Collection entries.
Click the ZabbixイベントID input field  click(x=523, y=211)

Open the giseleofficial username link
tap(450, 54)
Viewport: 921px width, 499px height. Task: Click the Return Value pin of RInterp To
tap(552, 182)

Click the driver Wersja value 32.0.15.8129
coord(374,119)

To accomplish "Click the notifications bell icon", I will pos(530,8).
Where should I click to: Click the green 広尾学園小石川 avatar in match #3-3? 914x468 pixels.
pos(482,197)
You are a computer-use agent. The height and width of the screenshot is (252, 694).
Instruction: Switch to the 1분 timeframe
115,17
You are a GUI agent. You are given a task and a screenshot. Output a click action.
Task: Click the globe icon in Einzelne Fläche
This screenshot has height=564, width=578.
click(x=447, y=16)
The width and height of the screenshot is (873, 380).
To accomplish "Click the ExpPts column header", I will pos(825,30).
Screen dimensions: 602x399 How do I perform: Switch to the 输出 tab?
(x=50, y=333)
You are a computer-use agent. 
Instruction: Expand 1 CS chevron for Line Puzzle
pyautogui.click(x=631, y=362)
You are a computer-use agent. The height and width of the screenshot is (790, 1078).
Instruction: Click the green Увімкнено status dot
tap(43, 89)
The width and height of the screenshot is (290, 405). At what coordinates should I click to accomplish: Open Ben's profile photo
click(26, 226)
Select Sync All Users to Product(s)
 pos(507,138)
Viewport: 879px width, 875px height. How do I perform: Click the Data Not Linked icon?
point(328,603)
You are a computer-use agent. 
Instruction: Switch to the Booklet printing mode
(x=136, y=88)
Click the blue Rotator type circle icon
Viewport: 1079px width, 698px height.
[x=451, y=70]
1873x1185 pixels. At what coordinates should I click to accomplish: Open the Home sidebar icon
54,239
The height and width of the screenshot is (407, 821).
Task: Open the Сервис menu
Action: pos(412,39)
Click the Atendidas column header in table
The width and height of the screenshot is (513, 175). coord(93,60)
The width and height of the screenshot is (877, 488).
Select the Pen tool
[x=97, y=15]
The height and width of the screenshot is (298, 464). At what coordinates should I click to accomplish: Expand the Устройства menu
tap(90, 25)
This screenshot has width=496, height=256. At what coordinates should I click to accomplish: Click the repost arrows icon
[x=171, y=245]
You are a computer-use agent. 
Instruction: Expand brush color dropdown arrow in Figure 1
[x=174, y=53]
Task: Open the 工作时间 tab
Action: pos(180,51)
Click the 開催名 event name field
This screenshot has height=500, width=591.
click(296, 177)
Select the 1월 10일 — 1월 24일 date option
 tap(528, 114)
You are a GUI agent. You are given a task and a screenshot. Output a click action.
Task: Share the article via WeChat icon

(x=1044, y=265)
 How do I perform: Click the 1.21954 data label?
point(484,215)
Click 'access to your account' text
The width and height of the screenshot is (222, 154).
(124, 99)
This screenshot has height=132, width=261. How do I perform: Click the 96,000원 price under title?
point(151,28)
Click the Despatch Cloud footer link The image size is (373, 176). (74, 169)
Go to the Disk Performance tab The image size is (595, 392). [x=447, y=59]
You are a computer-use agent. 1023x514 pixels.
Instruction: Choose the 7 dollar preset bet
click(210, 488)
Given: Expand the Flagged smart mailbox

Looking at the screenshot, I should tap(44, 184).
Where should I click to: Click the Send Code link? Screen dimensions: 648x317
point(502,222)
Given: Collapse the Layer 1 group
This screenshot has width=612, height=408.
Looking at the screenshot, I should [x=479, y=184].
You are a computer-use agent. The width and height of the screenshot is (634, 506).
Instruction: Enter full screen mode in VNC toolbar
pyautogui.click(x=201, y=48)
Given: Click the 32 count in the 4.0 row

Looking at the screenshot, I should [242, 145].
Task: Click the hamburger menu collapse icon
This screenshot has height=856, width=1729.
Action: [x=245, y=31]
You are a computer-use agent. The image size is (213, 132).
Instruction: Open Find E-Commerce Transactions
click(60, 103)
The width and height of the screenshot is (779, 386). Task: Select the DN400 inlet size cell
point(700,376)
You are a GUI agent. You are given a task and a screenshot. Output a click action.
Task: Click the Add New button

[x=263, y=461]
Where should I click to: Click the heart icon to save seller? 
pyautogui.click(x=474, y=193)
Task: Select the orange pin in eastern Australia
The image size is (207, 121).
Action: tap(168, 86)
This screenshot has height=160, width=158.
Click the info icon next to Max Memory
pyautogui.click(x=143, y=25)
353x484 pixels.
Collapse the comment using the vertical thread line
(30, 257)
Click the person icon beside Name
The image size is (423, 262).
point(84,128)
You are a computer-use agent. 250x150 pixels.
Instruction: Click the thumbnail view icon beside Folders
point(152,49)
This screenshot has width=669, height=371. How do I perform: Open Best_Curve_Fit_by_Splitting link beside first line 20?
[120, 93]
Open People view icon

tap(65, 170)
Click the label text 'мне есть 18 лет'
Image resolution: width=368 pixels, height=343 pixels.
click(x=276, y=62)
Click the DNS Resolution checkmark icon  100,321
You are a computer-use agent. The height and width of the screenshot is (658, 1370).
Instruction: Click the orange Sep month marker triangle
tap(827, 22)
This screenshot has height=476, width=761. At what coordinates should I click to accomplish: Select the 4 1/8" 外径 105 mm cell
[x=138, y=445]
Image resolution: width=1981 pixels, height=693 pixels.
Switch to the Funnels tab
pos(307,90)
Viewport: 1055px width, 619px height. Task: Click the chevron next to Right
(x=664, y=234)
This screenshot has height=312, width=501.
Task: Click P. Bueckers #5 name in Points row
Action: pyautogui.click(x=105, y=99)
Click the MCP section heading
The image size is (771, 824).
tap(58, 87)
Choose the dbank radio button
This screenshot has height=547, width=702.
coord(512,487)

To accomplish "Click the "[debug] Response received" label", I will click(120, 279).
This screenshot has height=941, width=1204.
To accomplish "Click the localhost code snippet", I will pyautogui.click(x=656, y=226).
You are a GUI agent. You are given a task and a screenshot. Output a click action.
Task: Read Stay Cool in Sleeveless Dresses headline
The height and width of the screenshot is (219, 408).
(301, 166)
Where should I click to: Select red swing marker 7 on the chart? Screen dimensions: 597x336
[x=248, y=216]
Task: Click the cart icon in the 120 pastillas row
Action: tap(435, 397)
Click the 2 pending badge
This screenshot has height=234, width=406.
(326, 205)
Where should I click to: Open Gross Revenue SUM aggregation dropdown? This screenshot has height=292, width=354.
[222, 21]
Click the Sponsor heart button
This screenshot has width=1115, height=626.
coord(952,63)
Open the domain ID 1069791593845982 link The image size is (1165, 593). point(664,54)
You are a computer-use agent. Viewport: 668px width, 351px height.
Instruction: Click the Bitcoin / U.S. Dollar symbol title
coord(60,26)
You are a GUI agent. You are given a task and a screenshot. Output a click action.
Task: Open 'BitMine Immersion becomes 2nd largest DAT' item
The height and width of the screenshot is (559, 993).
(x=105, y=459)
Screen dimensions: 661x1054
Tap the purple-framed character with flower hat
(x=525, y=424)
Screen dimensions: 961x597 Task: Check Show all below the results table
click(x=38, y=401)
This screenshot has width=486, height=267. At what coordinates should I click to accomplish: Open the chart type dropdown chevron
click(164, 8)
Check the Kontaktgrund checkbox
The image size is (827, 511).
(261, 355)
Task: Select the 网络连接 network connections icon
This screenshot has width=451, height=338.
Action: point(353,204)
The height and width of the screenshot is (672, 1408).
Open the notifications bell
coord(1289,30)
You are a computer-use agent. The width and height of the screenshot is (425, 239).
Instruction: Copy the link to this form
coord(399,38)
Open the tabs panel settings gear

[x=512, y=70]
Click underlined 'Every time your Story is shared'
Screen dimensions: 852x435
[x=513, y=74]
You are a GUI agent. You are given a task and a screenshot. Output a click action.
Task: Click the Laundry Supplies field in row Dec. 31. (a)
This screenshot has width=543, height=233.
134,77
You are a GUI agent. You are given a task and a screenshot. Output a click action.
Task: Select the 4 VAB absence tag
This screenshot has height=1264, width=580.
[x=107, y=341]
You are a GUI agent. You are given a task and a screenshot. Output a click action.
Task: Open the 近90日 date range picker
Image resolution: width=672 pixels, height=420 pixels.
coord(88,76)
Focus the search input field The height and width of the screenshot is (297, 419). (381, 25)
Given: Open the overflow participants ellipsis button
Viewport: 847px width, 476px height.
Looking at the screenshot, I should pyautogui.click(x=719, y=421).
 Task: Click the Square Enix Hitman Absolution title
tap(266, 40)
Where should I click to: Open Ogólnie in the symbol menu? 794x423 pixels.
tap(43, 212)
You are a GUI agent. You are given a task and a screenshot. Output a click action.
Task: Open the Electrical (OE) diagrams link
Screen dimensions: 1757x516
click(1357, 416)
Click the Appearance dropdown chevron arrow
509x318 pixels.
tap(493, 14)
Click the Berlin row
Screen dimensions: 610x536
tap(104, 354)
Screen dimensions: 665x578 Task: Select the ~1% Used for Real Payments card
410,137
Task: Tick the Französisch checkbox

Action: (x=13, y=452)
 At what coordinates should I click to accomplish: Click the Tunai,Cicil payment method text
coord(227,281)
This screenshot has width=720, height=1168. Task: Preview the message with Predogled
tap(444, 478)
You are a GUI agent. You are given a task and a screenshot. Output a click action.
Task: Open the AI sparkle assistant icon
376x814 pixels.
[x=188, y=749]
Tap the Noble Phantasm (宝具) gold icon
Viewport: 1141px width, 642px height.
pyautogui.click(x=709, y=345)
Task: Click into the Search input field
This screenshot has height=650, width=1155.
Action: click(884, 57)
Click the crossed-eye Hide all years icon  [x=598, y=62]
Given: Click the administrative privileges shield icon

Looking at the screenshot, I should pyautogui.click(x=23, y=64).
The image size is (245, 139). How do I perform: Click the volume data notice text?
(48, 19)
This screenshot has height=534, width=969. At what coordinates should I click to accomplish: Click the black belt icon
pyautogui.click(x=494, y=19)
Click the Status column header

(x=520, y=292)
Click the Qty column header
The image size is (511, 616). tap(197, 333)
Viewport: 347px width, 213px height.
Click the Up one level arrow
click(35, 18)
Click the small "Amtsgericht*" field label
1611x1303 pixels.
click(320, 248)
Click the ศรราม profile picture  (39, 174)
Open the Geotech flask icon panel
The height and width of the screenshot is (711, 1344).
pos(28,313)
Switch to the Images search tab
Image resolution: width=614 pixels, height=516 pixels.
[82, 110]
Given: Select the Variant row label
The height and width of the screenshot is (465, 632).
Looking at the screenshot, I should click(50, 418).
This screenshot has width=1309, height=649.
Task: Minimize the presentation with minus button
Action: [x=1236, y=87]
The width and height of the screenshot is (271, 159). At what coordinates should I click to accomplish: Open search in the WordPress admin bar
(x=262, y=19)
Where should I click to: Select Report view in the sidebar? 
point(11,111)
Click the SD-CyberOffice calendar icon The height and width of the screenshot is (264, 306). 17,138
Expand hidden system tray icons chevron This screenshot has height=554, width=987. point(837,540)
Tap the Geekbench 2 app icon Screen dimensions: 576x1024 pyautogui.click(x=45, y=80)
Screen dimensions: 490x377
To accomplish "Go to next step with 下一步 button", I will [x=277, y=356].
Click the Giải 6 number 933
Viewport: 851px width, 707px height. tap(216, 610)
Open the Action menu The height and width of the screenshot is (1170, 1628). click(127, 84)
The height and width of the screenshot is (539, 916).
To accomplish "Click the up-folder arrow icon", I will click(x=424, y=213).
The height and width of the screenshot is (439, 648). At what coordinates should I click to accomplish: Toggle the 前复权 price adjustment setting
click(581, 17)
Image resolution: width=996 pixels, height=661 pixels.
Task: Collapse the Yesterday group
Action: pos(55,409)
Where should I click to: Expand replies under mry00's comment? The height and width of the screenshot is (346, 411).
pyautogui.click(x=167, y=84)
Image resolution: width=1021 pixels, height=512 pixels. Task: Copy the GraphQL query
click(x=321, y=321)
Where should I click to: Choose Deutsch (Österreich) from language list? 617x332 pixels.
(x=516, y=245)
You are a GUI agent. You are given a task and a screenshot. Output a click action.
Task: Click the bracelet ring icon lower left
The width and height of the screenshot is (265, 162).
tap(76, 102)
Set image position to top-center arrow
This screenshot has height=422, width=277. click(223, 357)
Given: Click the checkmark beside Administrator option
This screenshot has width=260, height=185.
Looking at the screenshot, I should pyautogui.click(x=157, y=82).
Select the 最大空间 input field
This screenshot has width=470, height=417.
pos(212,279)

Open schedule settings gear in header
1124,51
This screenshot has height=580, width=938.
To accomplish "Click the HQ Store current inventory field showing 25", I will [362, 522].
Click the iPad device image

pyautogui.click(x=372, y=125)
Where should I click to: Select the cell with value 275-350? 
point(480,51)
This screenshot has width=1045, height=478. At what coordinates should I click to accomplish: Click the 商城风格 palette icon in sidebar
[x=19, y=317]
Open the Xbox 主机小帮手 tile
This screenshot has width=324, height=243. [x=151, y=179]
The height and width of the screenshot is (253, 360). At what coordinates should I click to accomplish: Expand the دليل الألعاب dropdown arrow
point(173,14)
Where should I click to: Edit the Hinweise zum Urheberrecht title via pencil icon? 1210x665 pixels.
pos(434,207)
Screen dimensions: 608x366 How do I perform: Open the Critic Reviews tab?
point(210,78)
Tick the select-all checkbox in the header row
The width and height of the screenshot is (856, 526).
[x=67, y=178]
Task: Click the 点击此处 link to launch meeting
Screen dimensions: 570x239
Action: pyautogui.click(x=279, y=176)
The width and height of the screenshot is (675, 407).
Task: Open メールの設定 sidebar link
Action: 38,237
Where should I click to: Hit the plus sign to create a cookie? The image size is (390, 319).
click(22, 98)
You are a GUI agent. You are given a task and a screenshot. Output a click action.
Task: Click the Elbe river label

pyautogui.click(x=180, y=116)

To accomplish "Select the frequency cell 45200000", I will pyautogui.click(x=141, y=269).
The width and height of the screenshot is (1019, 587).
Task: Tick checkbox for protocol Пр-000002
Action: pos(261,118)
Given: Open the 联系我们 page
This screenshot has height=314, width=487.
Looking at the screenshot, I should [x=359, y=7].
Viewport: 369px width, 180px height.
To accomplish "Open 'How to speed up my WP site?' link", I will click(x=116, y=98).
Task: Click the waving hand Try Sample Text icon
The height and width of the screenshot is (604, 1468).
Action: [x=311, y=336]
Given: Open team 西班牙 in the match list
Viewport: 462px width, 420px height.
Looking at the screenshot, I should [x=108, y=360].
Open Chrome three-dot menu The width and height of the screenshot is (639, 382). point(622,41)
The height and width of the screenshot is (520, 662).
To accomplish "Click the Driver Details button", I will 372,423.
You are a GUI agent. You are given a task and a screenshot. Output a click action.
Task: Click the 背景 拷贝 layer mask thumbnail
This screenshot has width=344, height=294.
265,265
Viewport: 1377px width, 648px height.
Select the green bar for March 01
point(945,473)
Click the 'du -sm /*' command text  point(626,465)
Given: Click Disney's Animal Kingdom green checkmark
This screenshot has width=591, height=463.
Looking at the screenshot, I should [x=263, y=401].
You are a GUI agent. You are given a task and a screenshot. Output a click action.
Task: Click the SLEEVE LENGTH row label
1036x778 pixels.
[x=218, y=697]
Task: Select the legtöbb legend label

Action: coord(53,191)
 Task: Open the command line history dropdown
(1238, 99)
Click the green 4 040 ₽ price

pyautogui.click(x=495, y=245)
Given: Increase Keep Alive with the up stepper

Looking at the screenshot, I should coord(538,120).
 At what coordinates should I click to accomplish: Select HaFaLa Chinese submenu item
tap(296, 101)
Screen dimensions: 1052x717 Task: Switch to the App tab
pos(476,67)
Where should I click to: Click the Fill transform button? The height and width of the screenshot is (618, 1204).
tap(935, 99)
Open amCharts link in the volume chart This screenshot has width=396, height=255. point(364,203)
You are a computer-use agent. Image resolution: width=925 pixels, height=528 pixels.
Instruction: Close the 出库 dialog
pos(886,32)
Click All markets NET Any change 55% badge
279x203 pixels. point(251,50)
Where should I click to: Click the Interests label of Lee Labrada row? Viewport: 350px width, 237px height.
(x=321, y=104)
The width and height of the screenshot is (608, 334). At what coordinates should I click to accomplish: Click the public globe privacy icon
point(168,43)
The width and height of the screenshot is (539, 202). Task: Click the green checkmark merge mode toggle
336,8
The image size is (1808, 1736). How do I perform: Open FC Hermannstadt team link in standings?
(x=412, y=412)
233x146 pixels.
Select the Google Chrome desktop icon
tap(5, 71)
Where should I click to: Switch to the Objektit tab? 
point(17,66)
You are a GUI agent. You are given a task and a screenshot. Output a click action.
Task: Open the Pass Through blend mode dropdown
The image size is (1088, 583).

Your objective. Look through the entries above and quote exactly the lines from the line with "Task: Select the legtöbb legend label" to the line with "233x146 pixels.", counting both of those lines.

Solution.
Task: Select the legtöbb legend label

Action: coord(53,191)
 Task: Open the command line history dropdown
(1238, 99)
Click the green 4 040 ₽ price

pyautogui.click(x=495, y=245)
Given: Increase Keep Alive with the up stepper

Looking at the screenshot, I should coord(538,120).
 At what coordinates should I click to accomplish: Select HaFaLa Chinese submenu item
tap(296, 101)
Screen dimensions: 1052x717 Task: Switch to the App tab
pos(476,67)
Where should I click to: Click the Fill transform button? The height and width of the screenshot is (618, 1204).
tap(935, 99)
Open amCharts link in the volume chart This screenshot has width=396, height=255. point(364,203)
You are a computer-use agent. Image resolution: width=925 pixels, height=528 pixels.
Instruction: Close the 出库 dialog
pos(886,32)
Click All markets NET Any change 55% badge
279x203 pixels. point(251,50)
Where should I click to: Click the Interests label of Lee Labrada row? Viewport: 350px width, 237px height.
(x=321, y=104)
The width and height of the screenshot is (608, 334). At what coordinates should I click to accomplish: Click the public globe privacy icon
point(168,43)
The width and height of the screenshot is (539, 202). Task: Click the green checkmark merge mode toggle
336,8
The image size is (1808, 1736). How do I perform: Open FC Hermannstadt team link in standings?
(x=412, y=412)
233x146 pixels.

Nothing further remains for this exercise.